Listed entries:
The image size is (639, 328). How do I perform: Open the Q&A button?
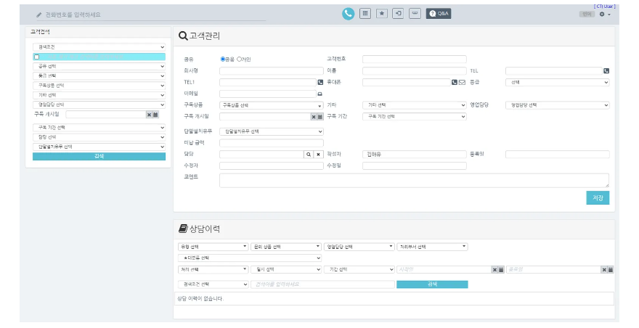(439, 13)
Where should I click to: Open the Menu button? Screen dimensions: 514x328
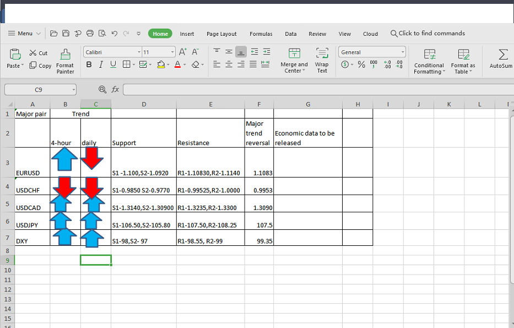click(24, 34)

==

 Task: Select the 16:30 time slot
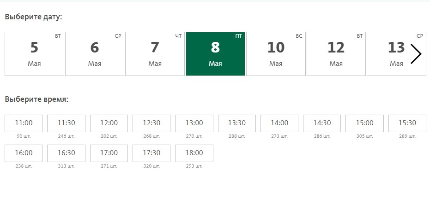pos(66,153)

What you should do: Format as a numbered list the records beginning at the line that contains "Where should I" and ending after the line that contains "click(24, 34)", both lines included and blank lines omitted. Leave the pictures out of the answer.

Task answer:
1. Where should I click to: Open the Menu button? Screen dimensions: 514x328
2. click(24, 34)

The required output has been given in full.